March 24, 2011 Mark Crowe

“Teams” Feature Discussion, Take 1…

(Fade in to training session, where a group of happy new VersionOne users are learning more about what their system can do for them.)

New customer: “Where do we define the people on the team?”

VersionOne Expert: “Well, you don’t have to.”

New customer: Odd pause while displaying a quizzical look. Followed by, “…What do you mean?”

The above scenario plays out every so often with our customer-facing product experts. How can you have an agile development team without administering who is on the team? It’s a natural enough question especially for those who spend more time than they’d like in a world of administrivia (“any time at all” is often sufficient to place one into that category).

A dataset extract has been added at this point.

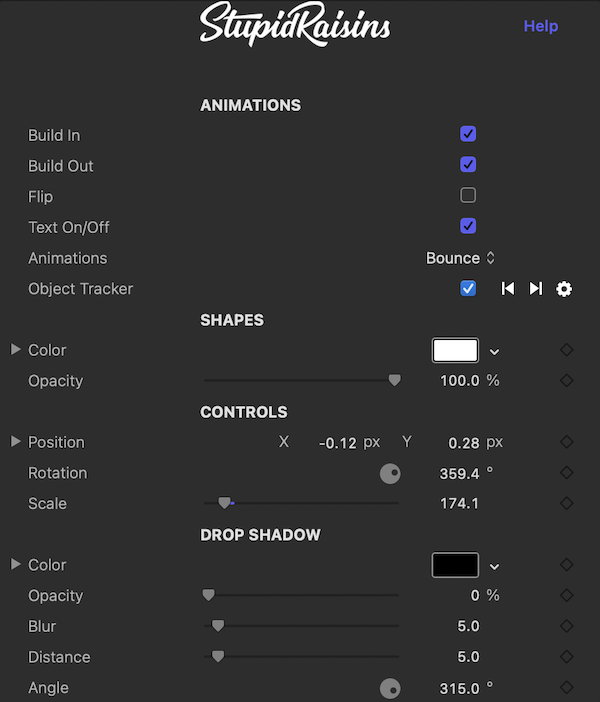Disable the Build In checkbox
The width and height of the screenshot is (600, 702).
click(468, 134)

When designing the Teams feature, we made a conscious effort to minimize the amount of administration needed. What helps in understanding it is a slight change in the mental model.

When you think of the VersionOne Teams feature, think of it as…a team room.

Team Room Door

Team Room

To create a Team, an administrator just defines the name of the room. That’s all they have to do.

Whoever doles out the backlog (typically product owners, scrum masters or team members) can then put backlog for the team into that room. Team members walk into the room (by setting the Team filter on their tracking page) to view, estimate, schedule, sign up for and work on that backlog. That’s all they have to do.

Stakeholders can see what’s going on in the room by setting the Team filter on their report. That’s all they have to do.

The system doesn’t act like a corporate hall monitor shouting, “Mr. Lee, you need to be in the Bluebird room right now“. Mr. Lee knows he’s part of the Bluebird Team and just goes on in to the Bluebird Team room to work with his team. Heck, with the way the system works, Mr. Lee only needs to specify that he’s a Bluebird once and the system will automatically guide him back to the Bluebird room whenever he’s ready to work.

The Agile team’s final score: Getting Things Done 1, Administrivia 0.